What Is a Deposit Contribution?
What Exactly Is a Deposit Contribution and How Do They Work for you?
February 23, 2015
If you are thinking of buying a new car then you may have seen your local dealer advertise a new model with a ‘deposit contribution’. This incentive is becoming increasingly common on new car deals but can be difficult to get your head around.
We’ve put together a guide explaining everything you need to know about ‘deposit contributions’ including how they work, how they benefit you and some examples of current deals. Keep reading to find out more.

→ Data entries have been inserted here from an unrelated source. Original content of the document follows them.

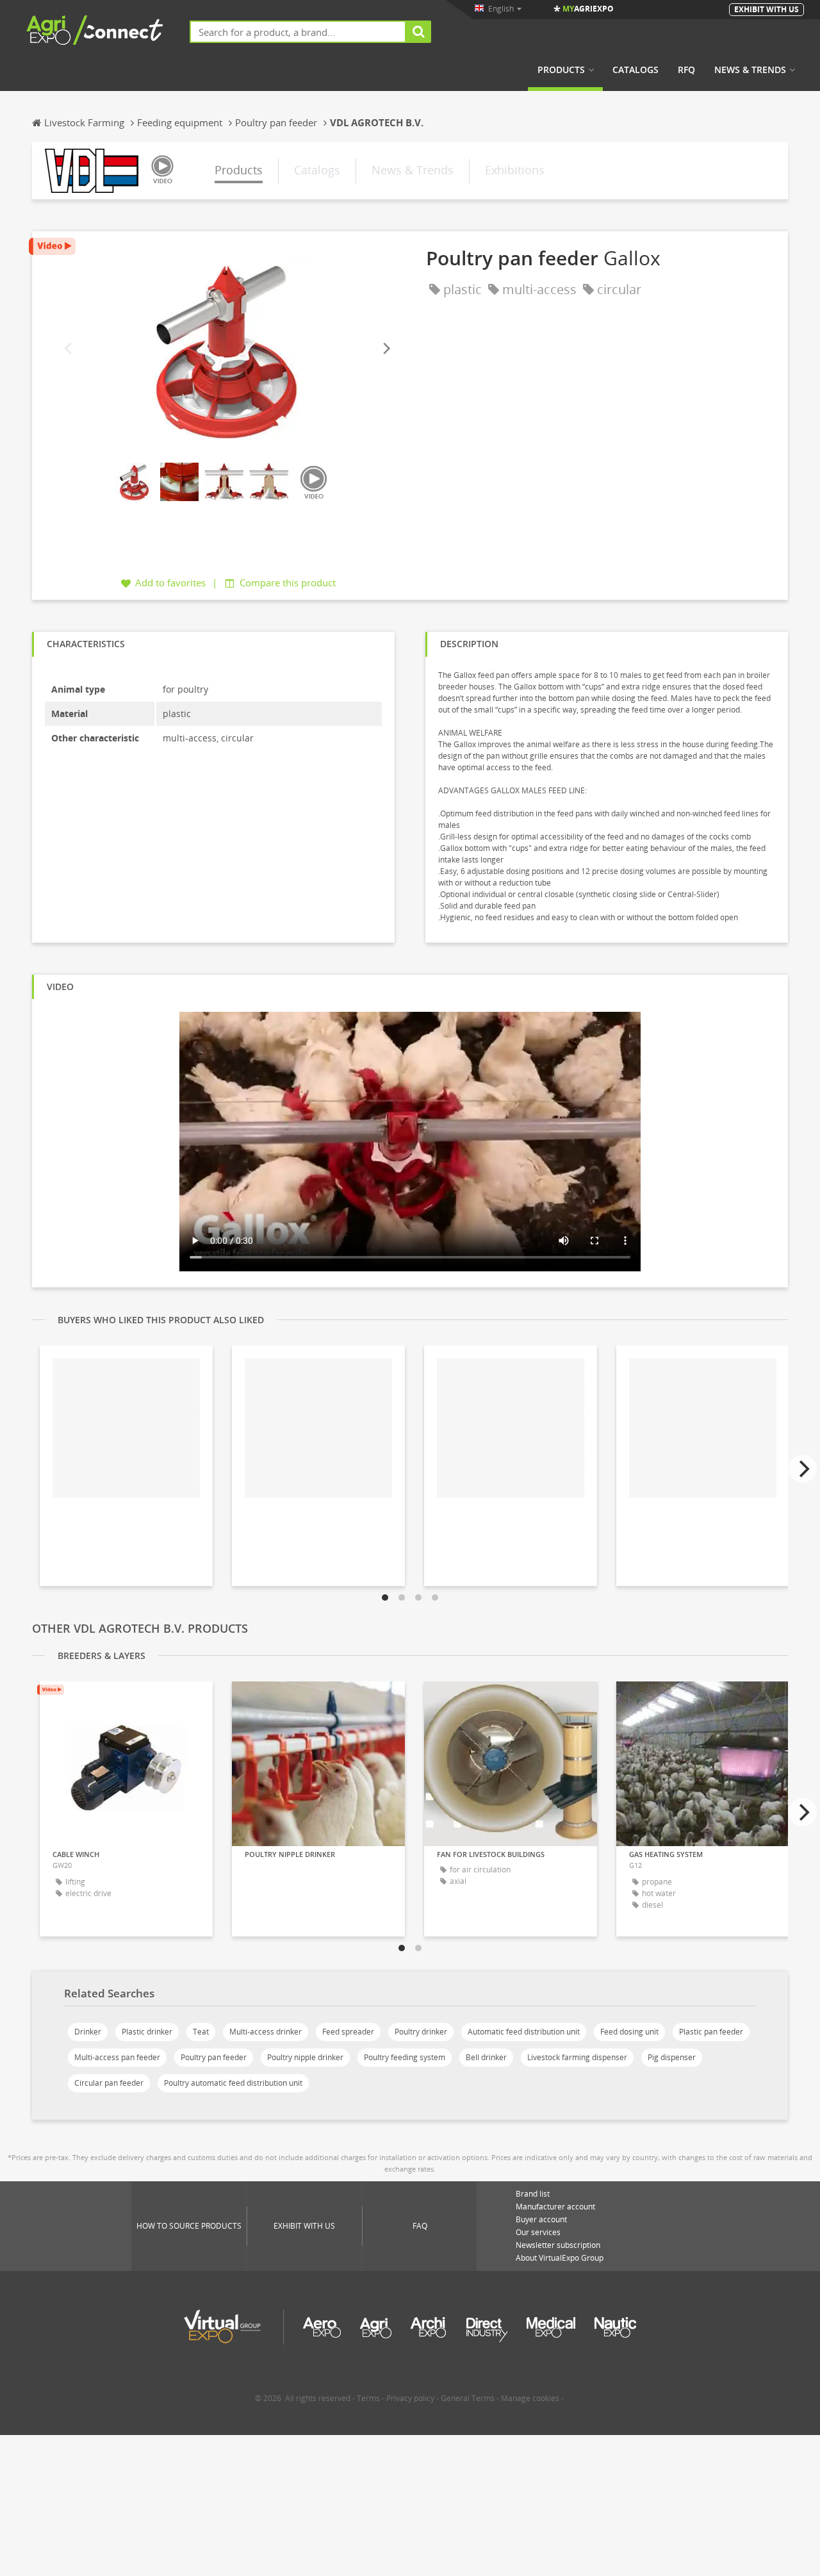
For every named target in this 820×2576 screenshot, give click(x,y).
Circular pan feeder (109, 2082)
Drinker (87, 2031)
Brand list (533, 2193)
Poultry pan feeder (214, 2057)
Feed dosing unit (629, 2031)
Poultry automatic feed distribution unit (233, 2082)
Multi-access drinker (265, 2031)
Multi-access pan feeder (117, 2057)
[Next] (385, 349)
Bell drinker (486, 2057)
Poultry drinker (421, 2031)
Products (561, 70)
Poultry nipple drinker (305, 2057)
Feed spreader (348, 2031)
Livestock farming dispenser (577, 2057)
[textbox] (298, 32)
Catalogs (635, 70)
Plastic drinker (147, 2031)
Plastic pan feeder (711, 2031)
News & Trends (750, 70)
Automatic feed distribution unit (524, 2031)
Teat (201, 2031)
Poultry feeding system (404, 2057)
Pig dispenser (672, 2057)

This type of deal means that the manufacturer or dealer is offering you a fixed amount towards the price of the car – effectively reducing the cost of the new car by this amount. For example, a ‘deposit contribution’ of £1,000 on a car with a list price of £15,000 would mean that you effectively have to pay £14,000 for the car.

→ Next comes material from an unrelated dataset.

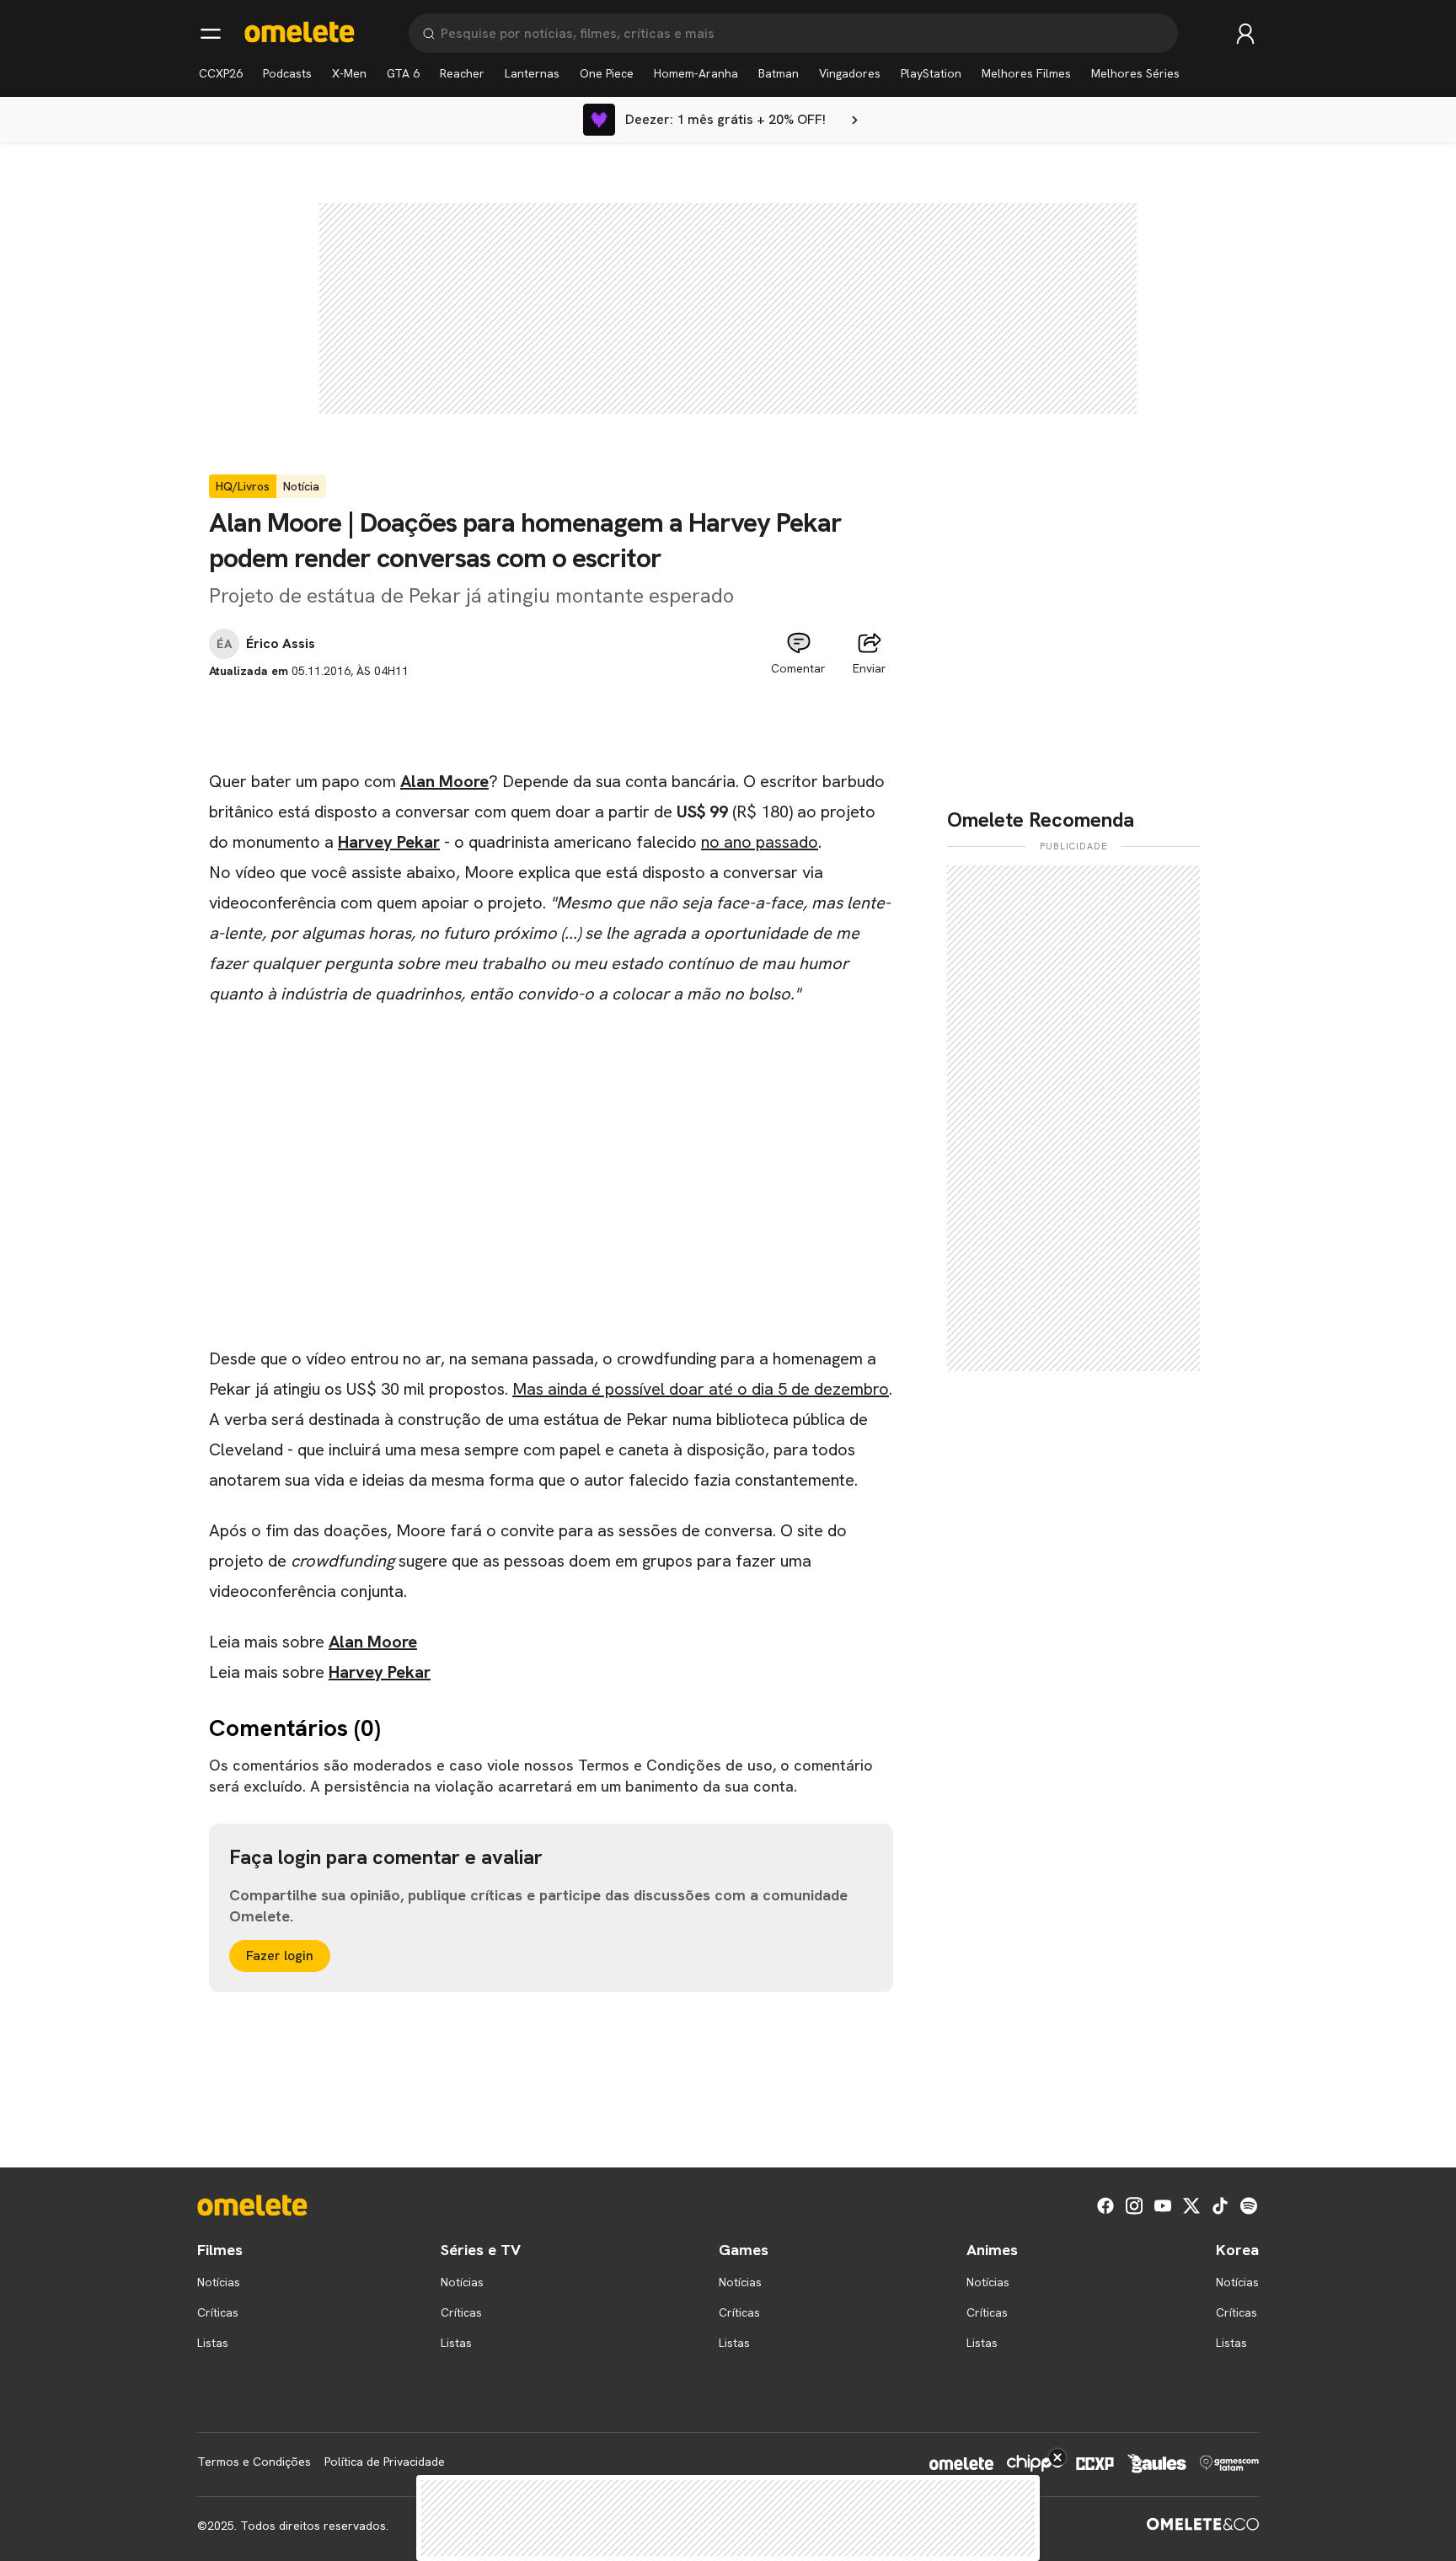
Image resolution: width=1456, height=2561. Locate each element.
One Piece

The main condition of taking advantage of a ‘deposit contribution’ deal is that you have to take the manufacturer or dealer’s finance in order to qualify. If you are buying the car using cash or your own finance you generally won’t qualify to receive the deposit contribution.
If you were planning to use the manufacturer or dealer’s finance in order to buy your new car then a deposit contribution is an excellent perk. It means that you will pay less for the car because the dealer/manufacturer is reducing the cost by the amount of the deposit contribution.
If you were planning to use alternative finance or cash then you won’t be eligible for the deposit contribution, meaning you would have to pay the full price for the car.
Even if you have found a lower interest rate/APR through your bank or another finance company your overall cost may be more than if you took advantage of the deposit contribution and used dealer finance.
The amount of deposit contribution that you can expect varies between dealers and manufacturers although can often run into thousands of pounds.